-- START Records to process --

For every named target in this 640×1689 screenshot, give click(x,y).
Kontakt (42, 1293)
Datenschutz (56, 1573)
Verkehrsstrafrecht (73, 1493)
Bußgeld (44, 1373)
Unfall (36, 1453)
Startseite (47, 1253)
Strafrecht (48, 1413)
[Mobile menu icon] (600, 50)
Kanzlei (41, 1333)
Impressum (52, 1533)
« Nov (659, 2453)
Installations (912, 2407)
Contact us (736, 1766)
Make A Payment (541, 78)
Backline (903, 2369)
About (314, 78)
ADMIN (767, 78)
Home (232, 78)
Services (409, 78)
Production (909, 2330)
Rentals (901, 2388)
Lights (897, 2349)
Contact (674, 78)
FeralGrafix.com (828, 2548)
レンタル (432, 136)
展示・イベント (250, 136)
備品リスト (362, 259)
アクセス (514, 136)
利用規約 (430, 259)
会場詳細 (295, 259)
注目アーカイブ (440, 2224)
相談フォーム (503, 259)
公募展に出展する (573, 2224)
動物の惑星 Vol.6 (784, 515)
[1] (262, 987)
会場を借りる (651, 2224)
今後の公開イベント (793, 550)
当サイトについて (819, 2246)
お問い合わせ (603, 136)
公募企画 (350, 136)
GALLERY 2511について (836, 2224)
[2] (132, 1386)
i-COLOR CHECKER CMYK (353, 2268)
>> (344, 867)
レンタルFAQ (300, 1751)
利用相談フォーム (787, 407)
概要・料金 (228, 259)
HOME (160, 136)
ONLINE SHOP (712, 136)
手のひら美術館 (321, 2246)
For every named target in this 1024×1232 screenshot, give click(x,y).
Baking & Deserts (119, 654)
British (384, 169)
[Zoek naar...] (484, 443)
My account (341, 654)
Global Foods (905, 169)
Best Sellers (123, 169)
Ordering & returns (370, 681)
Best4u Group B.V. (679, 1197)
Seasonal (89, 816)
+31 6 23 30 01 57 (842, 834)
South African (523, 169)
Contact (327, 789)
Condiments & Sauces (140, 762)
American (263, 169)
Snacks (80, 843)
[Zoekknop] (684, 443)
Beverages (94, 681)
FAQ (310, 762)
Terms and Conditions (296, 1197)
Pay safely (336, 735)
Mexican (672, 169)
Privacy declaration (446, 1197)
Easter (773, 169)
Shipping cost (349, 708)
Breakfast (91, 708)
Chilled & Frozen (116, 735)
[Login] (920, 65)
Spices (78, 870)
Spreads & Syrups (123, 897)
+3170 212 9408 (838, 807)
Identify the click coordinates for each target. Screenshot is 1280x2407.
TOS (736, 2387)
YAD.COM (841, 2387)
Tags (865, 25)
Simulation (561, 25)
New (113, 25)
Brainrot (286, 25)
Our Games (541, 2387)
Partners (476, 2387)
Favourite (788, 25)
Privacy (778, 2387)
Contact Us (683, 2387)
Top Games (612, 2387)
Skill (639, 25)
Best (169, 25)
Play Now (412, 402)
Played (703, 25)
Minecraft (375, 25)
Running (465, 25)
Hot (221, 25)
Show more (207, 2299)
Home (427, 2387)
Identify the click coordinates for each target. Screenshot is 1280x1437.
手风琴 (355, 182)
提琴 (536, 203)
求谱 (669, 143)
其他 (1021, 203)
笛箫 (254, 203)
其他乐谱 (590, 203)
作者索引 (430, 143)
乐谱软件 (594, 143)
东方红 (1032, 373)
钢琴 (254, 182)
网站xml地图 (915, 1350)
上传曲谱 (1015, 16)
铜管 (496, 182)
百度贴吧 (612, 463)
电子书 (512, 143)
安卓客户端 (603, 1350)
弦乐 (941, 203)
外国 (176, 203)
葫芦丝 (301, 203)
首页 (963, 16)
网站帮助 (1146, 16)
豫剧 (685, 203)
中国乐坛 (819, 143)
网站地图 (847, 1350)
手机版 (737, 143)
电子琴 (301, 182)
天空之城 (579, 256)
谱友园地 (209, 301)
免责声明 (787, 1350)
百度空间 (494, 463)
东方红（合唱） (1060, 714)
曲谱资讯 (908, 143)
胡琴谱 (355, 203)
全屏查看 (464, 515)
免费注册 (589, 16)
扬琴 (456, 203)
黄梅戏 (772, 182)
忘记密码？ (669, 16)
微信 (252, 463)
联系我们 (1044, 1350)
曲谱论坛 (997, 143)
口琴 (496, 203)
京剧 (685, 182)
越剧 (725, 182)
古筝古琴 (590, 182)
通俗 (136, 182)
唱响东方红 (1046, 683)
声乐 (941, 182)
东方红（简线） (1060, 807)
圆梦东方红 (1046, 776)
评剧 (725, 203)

-- END Records to process --

▶ **Problem details**: Repeat the records verbatim, beginning at the line that contains "GALLERY 2511について (836, 2224)" and stopping after the line that contains "东方红（合唱） (1060, 714)".

▶ **The reply**:
GALLERY 2511について (836, 2224)
[2] (132, 1386)
i-COLOR CHECKER CMYK (353, 2268)
>> (344, 867)
レンタルFAQ (300, 1751)
利用相談フォーム (787, 407)
概要・料金 (228, 259)
HOME (160, 136)
ONLINE SHOP (712, 136)
手のひら美術館 (321, 2246)
For every named target in this 1024×1232 screenshot, give click(x,y).
Baking & Deserts (119, 654)
British (384, 169)
[Zoek naar...] (484, 443)
My account (341, 654)
Global Foods (905, 169)
Best Sellers (123, 169)
Ordering & returns (370, 681)
Best4u Group B.V. (679, 1197)
Seasonal (89, 816)
+31 6 23 30 01 57 (842, 834)
South African (523, 169)
Contact (327, 789)
Condiments & Sauces (140, 762)
American (263, 169)
Snacks (80, 843)
[Zoekknop] (684, 443)
Beverages (94, 681)
FAQ (310, 762)
Terms and Conditions (296, 1197)
Pay safely (336, 735)
Mexican (672, 169)
Privacy declaration (446, 1197)
Easter (773, 169)
Shipping cost (349, 708)
Breakfast (91, 708)
Chilled & Frozen (116, 735)
[Login] (920, 65)
Spices (78, 870)
Spreads & Syrups (123, 897)
+3170 212 9408 (838, 807)
Identify the click coordinates for each target. Screenshot is 1280x2407.
TOS (736, 2387)
YAD.COM (841, 2387)
Tags (865, 25)
Simulation (561, 25)
New (113, 25)
Brainrot (286, 25)
Our Games (541, 2387)
Partners (476, 2387)
Favourite (788, 25)
Privacy (778, 2387)
Contact Us (683, 2387)
Top Games (612, 2387)
Skill (639, 25)
Best (169, 25)
Play Now (412, 402)
Played (703, 25)
Minecraft (375, 25)
Running (465, 25)
Hot (221, 25)
Show more (207, 2299)
Home (427, 2387)
Identify the click coordinates for each target. Screenshot is 1280x1437.
手风琴 (355, 182)
提琴 (536, 203)
求谱 (669, 143)
其他 (1021, 203)
笛箫 (254, 203)
其他乐谱 (590, 203)
作者索引 (430, 143)
乐谱软件 (594, 143)
东方红 (1032, 373)
钢琴 (254, 182)
网站xml地图 (915, 1350)
上传曲谱 (1015, 16)
铜管 (496, 182)
百度贴吧 (612, 463)
电子书 (512, 143)
安卓客户端 (603, 1350)
弦乐 (941, 203)
外国 (176, 203)
葫芦丝 (301, 203)
首页 (963, 16)
网站帮助 (1146, 16)
豫剧 (685, 203)
中国乐坛 (819, 143)
网站地图 (847, 1350)
手机版 (737, 143)
电子琴 (301, 182)
天空之城 (579, 256)
谱友园地 (209, 301)
免责声明 (787, 1350)
百度空间 (494, 463)
东方红（合唱） (1060, 714)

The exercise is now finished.